Saved data entries:
------------------------------------------------------------------------

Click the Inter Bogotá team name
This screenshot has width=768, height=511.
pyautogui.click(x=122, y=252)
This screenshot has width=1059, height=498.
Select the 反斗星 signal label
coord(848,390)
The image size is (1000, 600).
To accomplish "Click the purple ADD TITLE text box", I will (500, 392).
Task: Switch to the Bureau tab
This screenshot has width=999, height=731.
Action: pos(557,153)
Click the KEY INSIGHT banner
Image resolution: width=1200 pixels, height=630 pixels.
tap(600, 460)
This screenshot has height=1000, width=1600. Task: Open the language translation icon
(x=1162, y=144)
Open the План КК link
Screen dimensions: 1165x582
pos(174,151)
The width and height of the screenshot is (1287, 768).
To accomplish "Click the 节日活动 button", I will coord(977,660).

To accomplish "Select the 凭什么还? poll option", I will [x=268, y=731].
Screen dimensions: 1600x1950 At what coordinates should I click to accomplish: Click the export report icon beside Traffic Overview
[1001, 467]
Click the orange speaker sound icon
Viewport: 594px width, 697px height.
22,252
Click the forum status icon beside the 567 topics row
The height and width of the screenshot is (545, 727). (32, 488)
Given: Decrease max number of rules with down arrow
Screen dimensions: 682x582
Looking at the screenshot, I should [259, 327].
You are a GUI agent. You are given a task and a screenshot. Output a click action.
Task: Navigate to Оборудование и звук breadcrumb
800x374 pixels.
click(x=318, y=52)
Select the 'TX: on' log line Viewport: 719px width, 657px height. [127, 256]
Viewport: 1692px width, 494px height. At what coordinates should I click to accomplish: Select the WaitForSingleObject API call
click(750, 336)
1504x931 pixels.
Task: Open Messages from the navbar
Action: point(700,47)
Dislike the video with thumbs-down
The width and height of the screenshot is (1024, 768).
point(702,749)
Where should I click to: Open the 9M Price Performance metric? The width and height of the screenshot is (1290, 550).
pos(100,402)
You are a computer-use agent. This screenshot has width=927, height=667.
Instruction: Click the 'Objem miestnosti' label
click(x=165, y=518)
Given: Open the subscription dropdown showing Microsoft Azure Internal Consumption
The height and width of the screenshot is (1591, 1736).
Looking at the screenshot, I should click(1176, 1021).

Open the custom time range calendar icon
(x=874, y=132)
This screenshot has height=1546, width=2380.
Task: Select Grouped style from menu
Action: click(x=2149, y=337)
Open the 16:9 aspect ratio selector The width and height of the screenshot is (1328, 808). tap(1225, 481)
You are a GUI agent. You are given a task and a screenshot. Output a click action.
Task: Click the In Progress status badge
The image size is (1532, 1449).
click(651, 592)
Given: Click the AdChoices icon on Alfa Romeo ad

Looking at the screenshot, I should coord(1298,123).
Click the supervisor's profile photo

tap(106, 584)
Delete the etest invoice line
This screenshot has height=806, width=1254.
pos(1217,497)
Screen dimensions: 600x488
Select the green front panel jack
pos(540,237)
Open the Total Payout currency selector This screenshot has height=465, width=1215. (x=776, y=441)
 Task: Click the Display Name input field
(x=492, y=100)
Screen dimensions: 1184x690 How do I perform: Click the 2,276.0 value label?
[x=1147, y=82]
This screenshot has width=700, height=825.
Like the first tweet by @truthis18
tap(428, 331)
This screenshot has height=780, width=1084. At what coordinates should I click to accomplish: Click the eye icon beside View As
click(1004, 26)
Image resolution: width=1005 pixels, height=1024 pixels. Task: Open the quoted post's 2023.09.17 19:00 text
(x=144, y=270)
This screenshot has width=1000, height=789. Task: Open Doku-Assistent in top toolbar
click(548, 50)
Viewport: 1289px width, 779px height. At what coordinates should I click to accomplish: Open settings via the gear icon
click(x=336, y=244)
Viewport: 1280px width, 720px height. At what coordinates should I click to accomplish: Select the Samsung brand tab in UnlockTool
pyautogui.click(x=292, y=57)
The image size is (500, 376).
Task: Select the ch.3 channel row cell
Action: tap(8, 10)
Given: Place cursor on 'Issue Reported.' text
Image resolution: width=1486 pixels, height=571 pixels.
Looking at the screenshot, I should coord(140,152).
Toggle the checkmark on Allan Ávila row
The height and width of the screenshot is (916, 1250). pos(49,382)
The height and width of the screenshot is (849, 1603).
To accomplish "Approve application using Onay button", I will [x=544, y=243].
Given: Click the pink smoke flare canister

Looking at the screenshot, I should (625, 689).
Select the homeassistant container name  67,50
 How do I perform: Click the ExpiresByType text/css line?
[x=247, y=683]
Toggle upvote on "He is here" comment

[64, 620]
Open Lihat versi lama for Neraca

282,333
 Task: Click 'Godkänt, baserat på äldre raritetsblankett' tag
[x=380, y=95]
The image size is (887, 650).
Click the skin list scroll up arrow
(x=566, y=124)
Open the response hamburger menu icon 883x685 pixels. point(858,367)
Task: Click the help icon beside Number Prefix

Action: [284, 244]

------------------------------------------------------------------------

• WORK ITEM: Output the lines from the one with "Task: Click 'Godkänt, baserat" to the final line of the entries above, exactly as they stand, please, and nothing else.

• FINAL ANSWER:
 Task: Click 'Godkänt, baserat på äldre raritetsblankett' tag
[x=380, y=95]
The image size is (887, 650).
Click the skin list scroll up arrow
(x=566, y=124)
Open the response hamburger menu icon 883x685 pixels. point(858,367)
Task: Click the help icon beside Number Prefix

Action: [284, 244]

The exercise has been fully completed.